Texte retenu:
╭──

Enfin, on en vint au système actuel. On estima que le fait d'avouer
ses fautes humblement était suffisant et on se mit à donner
l'absolution immédiatement au pécheur bien disposé, lui imposant
une pénitence souvent plutôt légère à faire ensuite. Ainsi
l’Église a compris toute la profondeur de la parabole de ce jour :
ce qui compte surtout ce l'est pas l'effort de l'homme mais
l'immensité de la miséricorde de Dieu. Cette découverte de la
divine miséricorde n'a cessé de s'approfondir dans la suite.
Au
XVIIe siècle, une terrible hérésie vit le jour : le
jansénisme. Ce n'était plus la négation d'une vérité de la foi,
comme dans les anciennes hérésies, mais c'était l'image-même du
Dieu d'amour qui était en cause. On voyait en Dieu, non pas un Père
rempli d'amour pour les hommes, mais un justicier sévère, toujours
prêt à nous damner pour l'éternité. C'est alors que le Cœur de
Jésus se révéla à sainte Marguerite-Marie Alacoque. Voici
ce cœur qui a tant aimé les hommes, dit
Jésus à cette mystique, pour nous conduire tous à une totale
confiance en son amour, toujours prêt à pardonner quand on revient
à lui. Le culte du Sacré-Cœur de Jésus fut l'antidote
providentiel à l'hérésie janséniste, qui prit du
reste en horreur cette
nouvelle dévotion. Au XVIIIe siècle, Saint Alphonse de Liguori
rédigea une théologie morale qui était beaucoup plus
miséricordieuse et humaine que la plupart des traités de l'époque,
marqués par le rigorisme et le jansénisme. Lui-même affirma à la
fin de sa vie, qu'un des meilleurs souvenirs de sa vie de prêtre
était qu'il n'avait jamais confessé qui que ce soit sans lui avoir
donné l'absolution de ses fautes. Il avait compris qu'on attire
beaucoup mieux les âmes à Dieu par la douceur de la miséricorde
plutôt que par la sévérité. Sainte Thérèse de Lisieux a ouvert
elle aussi une porte qui n'a plus été refermée par la suite. Avec
son offrande à l'amour miséricordieux, elle a donné aux chrétiens
d'aujourd'hui la certitude que Dieu est un Père plein d'amour qui ne
demande qu'à faire miséricorde à qui veut se laisser simplement
aimer par lui. Voici une de
ses paroles les plus bouleversantes : Pour les
victimes de l'amour, il me semble qu'il n'y aura pas de jugement,
mais plutôt que le Bon Dieu se hâtera de récompenser par des
délices éternelles son propre amour qu'il verra brûler dans leur
cœur (Histoire d’une âme).

╰──

Données à analyser:
╭──

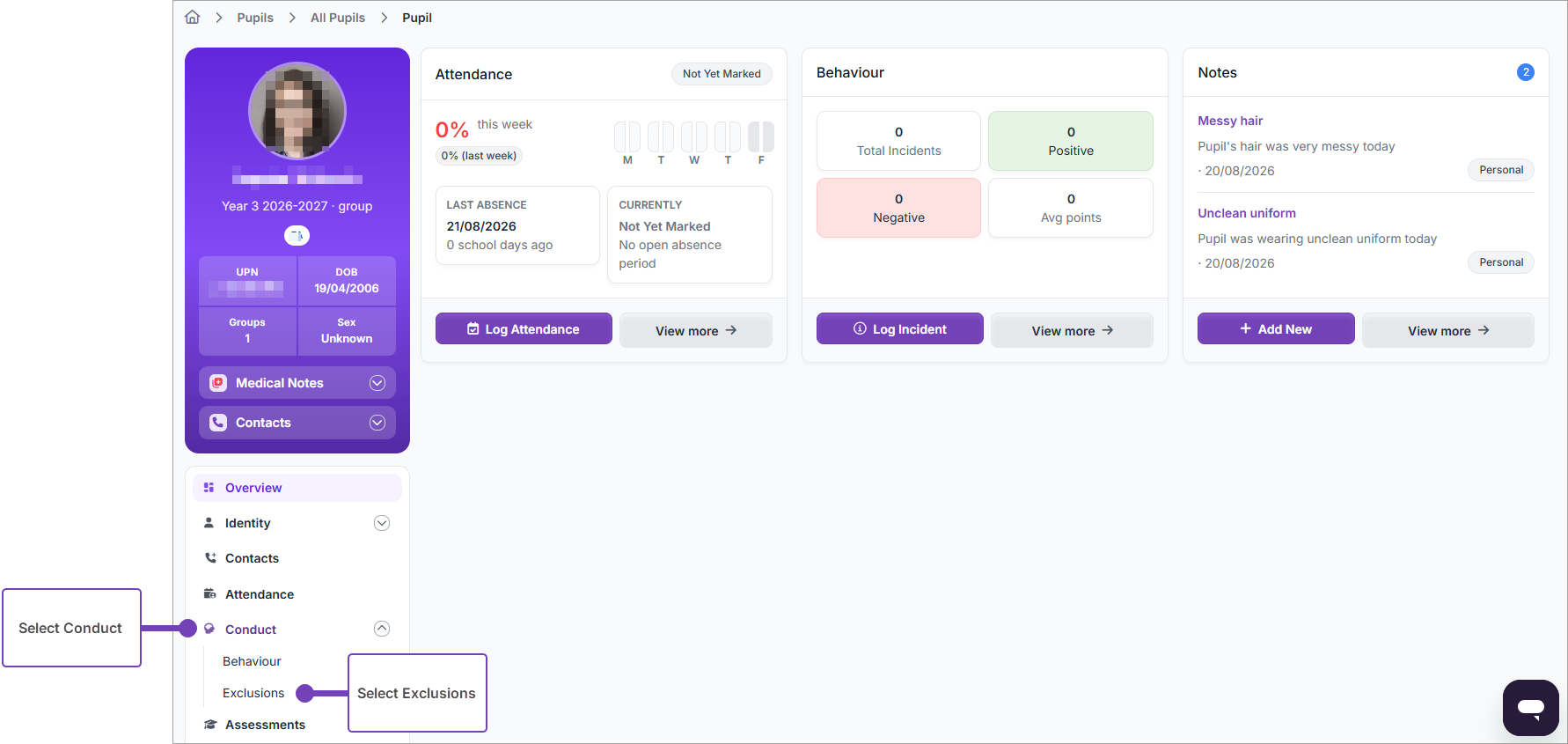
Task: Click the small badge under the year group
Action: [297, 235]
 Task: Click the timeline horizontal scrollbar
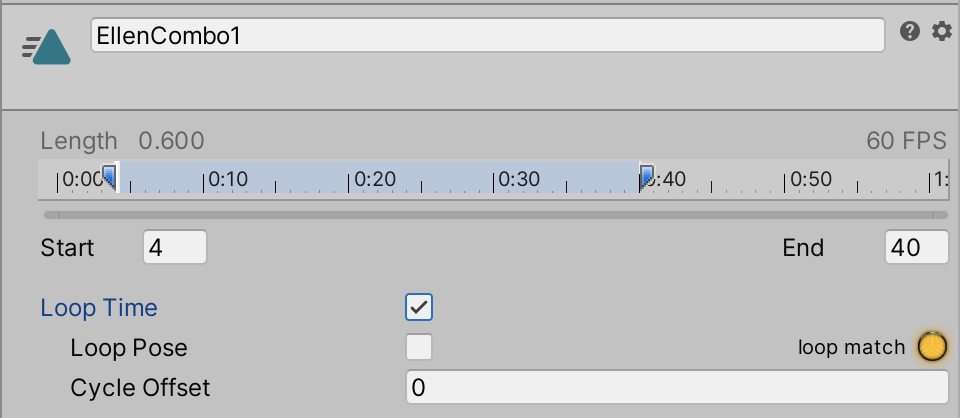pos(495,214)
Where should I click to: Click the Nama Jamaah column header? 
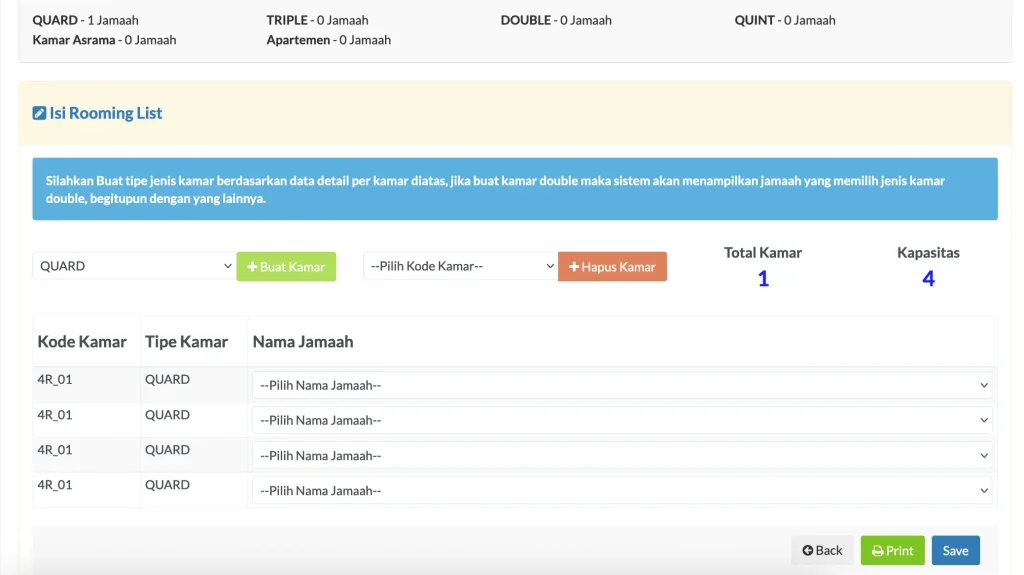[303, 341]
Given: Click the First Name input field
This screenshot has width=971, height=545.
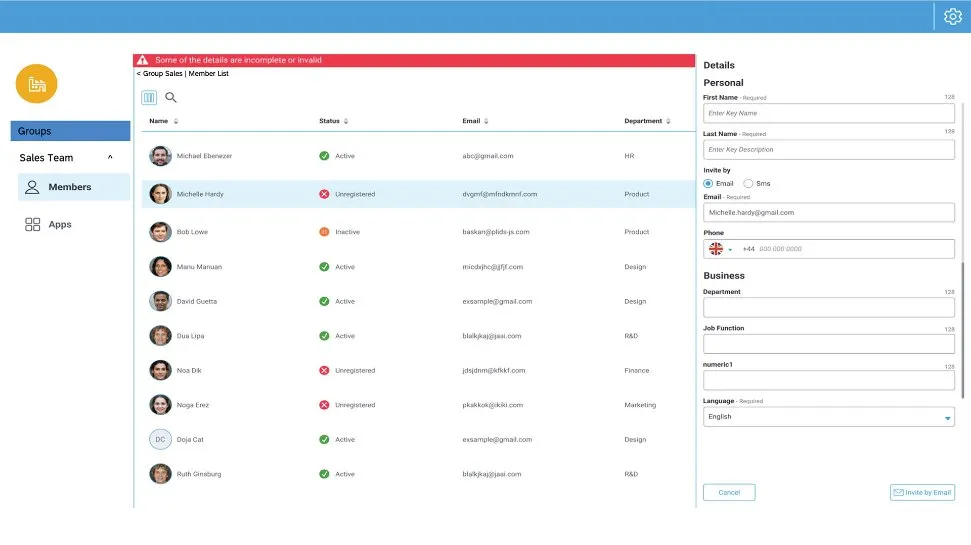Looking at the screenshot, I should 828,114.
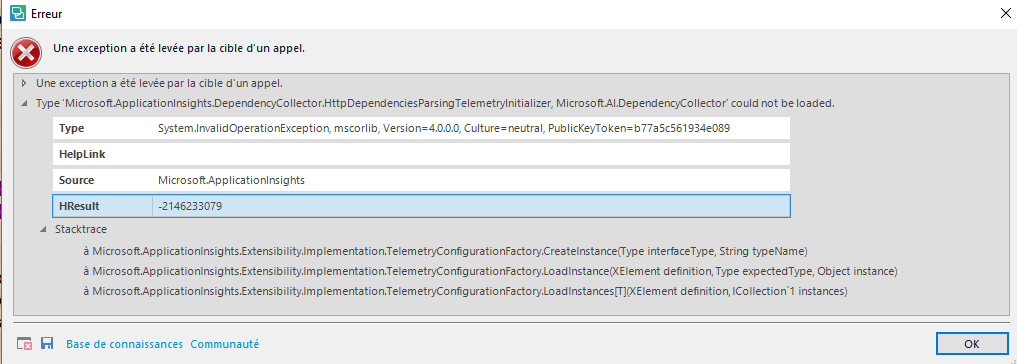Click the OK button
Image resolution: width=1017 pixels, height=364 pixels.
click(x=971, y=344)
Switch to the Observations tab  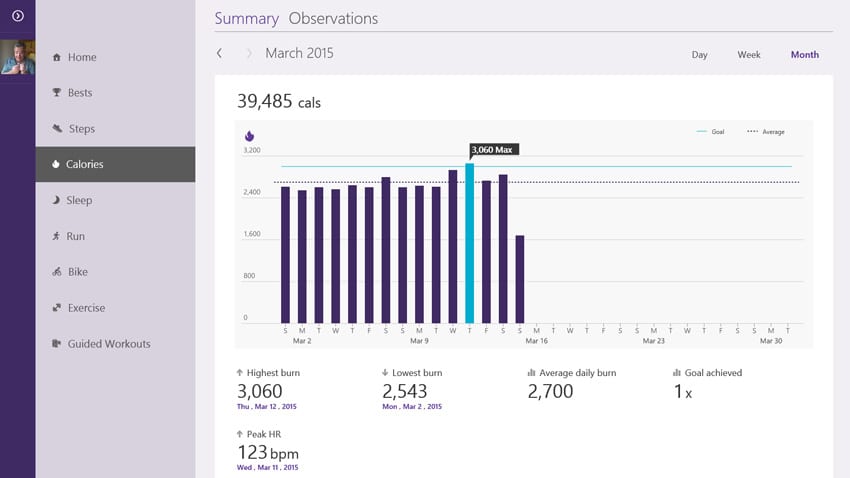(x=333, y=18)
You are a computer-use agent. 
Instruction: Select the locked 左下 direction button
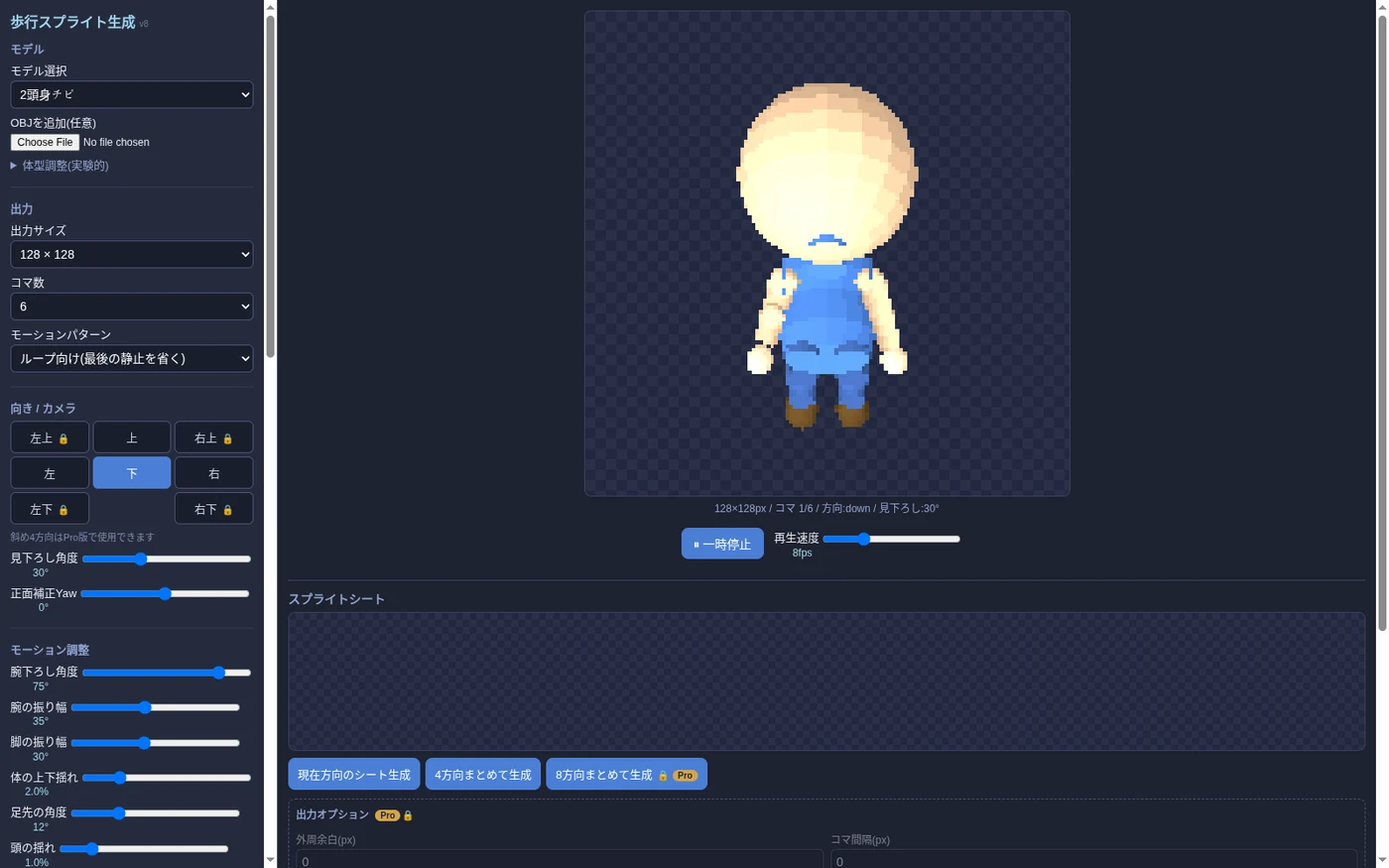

╰──

Travail à faire:
**a.** Répondez brièvement aux questions suivantes sur le texte consacré à la miséricorde divine.
(i) Quelle hérésie vit le jour au XVIIe siècle ?
(ii) À quelle mystique le Cœur de Jésus se révéla-t-il ?
(iii) Quel souvenir Alphonse de Liguori tenait-il pour l'un des meilleurs de sa vie de prêtre ?
**b.** Rédigez la suite du texte sur la miséricorde divine, après la citation de sainte Thérèse de Lisieux qui le termine.

Réponses rédigées:
**a.**
(i) Le jansénisme.
(ii) À sainte Marguerite-Marie Alacoque.
(iii) Il n'avait jamais confessé qui que ce soit sans lui avoir donné l'absolution de ses fautes.

**b.**
Au
XXe siècle, ce fut sainte Faustine et la naissance de la dévotion à
la divine miséricorde, saint Jean-Paul II, et sa magistrale
encyclique sur la miséricorde et enfin le pape François avec
l'année jubilaire de la miséricorde.
Tout
ceci illustre bien ce que dit l'évangile : Pris de
pitié, le maître de ce serviteur le mit en liberté et lui remit sa
dette. Soyons heureux de vivre
cette époque de l’Église en laquelle le mystère bouleversant de
la divine miséricorde est de mieux en mieux mis en lumière. Mais
n'imitons pas le serviteur impitoyable pour les autres : soyons
nous aussi pleins de miséricorde pour les autres.
Je
conclus, puisque j'ai parlé de la dévotion au Sacré-Cœur, en vous
citant cette belle oraison traditionnelle : Jésus,
doux et humble de cœur, rendez-mon cœur semblable au vôtre.